I did know that 3.16 is essentially the square root of 10, and that the numbers 3 and 16 have lots of other properties. Pages 30-49 of my book Things a Computer Scientist Rarely Talks About will tell you more than you want to know about this! But my main goal was emphatically NOT to select verses that were special, it was to get a cross section.
My experience with algorithms has taught me that random samples are very effective ways to get insights about complex subjects.
Would you agree with a New York Times' reference in 2001 that your three-volume "The Art of Computer Programming" is the profession's defining treatise?
Naturally I'm glad that many people have evidently appreciated my attempts to organize large parts of our field and to try to give those topics a secure foundation. I've also tried to present an adequate history of the important ideas, and to emphasize things that I think are likely to remain important 50 years from today.
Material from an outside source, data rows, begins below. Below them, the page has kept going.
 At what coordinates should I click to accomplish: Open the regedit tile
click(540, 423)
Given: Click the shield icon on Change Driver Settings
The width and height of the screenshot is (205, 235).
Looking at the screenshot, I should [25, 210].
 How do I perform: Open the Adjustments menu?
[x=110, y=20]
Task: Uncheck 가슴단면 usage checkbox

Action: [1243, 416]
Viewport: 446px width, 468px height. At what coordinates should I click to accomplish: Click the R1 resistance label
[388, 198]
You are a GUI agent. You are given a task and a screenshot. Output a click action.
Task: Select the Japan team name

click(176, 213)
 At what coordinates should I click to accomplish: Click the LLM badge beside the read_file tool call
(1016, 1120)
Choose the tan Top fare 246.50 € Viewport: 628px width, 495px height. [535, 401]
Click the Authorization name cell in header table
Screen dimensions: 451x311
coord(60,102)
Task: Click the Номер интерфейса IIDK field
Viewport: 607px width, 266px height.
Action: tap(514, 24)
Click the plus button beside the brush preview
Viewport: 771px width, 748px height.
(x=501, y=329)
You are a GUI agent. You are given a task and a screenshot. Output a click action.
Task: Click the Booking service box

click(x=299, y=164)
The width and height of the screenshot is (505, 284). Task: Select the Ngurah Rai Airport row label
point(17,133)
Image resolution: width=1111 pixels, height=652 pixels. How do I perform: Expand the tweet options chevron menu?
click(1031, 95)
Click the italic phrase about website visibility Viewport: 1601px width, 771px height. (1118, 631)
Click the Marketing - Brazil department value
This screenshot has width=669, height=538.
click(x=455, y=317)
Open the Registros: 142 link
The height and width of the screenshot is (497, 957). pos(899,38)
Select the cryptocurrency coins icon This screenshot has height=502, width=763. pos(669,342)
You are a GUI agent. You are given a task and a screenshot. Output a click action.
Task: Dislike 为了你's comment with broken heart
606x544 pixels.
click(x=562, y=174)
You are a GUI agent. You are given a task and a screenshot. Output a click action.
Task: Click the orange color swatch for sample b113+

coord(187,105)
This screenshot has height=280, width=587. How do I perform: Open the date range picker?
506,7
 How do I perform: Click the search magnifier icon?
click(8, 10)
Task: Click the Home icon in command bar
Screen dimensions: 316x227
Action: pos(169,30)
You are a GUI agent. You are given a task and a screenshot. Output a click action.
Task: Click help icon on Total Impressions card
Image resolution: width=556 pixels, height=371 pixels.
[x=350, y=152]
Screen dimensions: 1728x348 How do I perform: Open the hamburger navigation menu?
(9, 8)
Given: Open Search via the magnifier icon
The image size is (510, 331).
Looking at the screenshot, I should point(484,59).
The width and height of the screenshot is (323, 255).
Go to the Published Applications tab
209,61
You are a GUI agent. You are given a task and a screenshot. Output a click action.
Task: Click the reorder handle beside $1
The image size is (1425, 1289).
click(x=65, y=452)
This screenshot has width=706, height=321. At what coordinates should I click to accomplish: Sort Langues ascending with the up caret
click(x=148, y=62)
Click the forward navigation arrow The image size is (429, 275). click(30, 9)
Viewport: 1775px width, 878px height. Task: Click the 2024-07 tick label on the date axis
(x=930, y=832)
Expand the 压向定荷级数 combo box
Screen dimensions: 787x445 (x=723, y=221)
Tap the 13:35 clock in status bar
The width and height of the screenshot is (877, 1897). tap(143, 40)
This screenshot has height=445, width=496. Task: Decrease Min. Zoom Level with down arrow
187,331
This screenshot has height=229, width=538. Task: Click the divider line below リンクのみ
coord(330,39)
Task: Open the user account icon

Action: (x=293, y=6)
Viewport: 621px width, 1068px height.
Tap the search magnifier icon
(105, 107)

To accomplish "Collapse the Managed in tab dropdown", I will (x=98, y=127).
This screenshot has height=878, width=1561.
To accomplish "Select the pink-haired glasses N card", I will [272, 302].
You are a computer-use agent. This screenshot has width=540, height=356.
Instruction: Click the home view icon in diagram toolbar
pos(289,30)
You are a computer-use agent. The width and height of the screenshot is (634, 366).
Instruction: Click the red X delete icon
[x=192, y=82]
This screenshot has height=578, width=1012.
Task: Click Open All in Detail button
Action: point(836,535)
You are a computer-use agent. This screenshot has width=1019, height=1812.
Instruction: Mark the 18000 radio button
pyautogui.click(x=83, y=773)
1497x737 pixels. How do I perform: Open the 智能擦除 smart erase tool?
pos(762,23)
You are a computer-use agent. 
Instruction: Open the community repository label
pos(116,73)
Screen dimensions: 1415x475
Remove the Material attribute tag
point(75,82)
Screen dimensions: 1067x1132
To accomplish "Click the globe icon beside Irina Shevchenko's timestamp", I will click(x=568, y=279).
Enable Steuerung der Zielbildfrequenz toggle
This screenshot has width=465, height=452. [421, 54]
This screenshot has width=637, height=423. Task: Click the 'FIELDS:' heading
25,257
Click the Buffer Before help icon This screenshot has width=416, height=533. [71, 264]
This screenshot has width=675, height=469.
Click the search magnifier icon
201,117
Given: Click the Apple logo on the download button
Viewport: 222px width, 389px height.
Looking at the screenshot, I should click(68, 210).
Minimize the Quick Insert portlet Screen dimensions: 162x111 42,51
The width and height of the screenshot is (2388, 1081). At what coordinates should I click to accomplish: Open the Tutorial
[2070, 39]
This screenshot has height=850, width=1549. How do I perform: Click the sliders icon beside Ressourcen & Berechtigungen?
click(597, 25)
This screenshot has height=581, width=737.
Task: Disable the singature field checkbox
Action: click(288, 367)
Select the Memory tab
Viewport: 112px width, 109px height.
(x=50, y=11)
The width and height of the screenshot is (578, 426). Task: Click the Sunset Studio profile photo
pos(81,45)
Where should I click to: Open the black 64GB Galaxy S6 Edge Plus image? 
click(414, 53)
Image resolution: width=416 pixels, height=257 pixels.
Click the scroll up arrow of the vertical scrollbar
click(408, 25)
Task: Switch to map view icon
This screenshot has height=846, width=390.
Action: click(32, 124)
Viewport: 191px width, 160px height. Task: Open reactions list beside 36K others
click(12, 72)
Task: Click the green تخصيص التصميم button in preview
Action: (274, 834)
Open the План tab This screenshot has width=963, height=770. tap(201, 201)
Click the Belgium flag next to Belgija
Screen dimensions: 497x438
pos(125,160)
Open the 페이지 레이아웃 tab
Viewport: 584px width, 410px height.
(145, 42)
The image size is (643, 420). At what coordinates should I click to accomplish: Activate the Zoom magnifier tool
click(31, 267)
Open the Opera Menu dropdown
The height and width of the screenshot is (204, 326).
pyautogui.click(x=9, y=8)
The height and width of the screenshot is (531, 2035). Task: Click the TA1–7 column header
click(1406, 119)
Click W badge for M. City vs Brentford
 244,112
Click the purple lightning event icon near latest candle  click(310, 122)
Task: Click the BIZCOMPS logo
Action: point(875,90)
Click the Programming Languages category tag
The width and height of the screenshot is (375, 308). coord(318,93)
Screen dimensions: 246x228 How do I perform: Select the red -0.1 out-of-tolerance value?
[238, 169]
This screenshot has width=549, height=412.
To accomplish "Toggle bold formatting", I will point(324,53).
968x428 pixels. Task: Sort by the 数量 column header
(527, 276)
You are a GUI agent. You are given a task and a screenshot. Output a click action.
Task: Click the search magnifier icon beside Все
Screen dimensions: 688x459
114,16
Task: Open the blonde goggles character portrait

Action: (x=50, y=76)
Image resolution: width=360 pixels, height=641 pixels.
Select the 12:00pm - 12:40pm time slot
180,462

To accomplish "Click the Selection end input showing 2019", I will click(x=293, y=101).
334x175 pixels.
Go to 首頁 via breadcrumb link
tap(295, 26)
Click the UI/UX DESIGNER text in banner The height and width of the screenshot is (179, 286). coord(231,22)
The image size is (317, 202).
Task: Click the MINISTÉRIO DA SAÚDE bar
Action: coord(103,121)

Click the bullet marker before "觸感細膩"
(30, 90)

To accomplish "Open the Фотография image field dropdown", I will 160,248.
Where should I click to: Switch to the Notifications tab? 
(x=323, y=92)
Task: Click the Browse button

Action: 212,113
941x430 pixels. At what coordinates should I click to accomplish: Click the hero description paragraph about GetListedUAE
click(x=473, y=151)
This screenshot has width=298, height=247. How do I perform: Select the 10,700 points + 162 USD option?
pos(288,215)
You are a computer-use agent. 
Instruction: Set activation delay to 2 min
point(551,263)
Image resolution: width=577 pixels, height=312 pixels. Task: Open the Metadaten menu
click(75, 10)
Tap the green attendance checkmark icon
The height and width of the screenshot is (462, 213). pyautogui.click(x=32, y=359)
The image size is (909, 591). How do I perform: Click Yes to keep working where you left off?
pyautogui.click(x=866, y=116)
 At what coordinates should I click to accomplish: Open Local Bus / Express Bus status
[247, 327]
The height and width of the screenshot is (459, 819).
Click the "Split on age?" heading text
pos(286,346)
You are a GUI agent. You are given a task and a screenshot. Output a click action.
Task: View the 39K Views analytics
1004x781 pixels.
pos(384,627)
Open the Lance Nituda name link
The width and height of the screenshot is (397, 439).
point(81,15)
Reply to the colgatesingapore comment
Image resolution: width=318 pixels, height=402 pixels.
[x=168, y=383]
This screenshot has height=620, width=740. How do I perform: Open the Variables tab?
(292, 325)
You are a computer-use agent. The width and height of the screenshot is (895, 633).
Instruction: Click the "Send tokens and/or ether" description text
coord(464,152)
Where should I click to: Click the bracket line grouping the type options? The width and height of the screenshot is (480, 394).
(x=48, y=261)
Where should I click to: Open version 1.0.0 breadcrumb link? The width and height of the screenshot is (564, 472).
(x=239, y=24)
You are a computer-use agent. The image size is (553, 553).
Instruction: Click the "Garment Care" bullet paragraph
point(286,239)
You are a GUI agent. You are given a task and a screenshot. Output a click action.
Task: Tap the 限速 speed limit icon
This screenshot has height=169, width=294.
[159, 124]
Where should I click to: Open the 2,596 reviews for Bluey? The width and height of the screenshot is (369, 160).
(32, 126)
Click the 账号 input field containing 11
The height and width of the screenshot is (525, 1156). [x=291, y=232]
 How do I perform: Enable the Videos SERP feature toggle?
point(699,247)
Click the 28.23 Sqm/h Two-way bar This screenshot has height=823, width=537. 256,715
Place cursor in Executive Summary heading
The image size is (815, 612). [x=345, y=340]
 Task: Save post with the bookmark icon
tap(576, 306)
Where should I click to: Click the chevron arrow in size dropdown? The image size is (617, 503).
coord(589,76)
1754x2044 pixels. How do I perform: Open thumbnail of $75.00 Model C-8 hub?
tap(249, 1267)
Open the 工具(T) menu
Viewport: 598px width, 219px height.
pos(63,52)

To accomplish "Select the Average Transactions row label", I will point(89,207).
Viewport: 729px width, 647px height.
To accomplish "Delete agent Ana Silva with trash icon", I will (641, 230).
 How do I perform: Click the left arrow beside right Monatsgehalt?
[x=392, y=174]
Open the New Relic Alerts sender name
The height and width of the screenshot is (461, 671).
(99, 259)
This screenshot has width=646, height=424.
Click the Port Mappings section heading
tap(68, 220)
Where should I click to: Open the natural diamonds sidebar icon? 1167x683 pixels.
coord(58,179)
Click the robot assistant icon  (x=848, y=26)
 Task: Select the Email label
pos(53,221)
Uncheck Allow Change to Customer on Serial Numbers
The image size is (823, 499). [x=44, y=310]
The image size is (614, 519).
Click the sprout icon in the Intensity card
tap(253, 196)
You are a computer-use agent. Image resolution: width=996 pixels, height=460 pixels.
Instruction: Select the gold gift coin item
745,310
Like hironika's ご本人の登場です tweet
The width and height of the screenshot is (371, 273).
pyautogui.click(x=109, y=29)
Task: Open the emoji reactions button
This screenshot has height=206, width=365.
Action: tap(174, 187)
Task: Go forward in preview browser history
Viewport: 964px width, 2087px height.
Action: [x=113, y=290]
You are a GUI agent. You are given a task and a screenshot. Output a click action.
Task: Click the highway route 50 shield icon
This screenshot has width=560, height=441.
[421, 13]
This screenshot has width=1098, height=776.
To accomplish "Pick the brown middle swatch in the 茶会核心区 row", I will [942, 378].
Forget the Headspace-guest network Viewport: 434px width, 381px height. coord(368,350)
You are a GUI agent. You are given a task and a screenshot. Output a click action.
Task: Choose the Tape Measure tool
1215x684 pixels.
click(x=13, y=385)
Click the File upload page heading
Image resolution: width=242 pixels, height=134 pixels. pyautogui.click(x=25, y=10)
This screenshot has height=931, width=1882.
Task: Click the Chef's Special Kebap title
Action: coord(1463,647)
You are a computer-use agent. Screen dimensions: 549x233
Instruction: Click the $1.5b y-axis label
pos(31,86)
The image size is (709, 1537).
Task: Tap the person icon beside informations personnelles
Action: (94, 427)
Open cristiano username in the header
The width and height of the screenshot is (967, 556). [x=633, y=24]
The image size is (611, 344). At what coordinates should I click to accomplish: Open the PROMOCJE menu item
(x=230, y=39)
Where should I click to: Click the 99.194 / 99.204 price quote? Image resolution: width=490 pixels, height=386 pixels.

But hey, I decided on the table of contents in January of 1962, and I'm still not half done covering the topics that were contemplated then.
So I can certainly not claim to be "definitive" except with respect to the most classical parts of our subject. For those parts, on the other hand, I've spent most of my life trying to tell the story as well as I could.
As a founding artist of computer science and a proponent of elegance in programming, what advice would you give to young people considering careers in computing?
Computing today involves many different kinds of paradigms and many different kinds of talents. I can speak only to people who happen to have grown up with the strange kind of "brain-organization" that I seem to have somehow acquired; for lack of a better word, let me simply say that I'm a "geek." I haven't got a good definition or a good litmus test for geekhood, but I definitely know it when I see it; and I see it in about 2% of the world's population. The main characteristic is an ability to understand many levels of abstraction simultaneously, and to shift effortlessly between in-the-large and in-the-small. A geek knows that, to achieve a certain high-level goal, you need to add one to a certain counter at a certain time.
Dear young person, if you are a geek, the world needs you, and you will never run out of opportunities to apply your talents. I urge you to take a close look at "literate programming"; it's a way to write programs that makes me incredibly happy, several times each week. My book The Stanford GraphBase contains several dozen short examples of programs written in that style, intended to be read by humans first and machines next.
Dear young person, if you are not a geek, please ask somebody else for advice.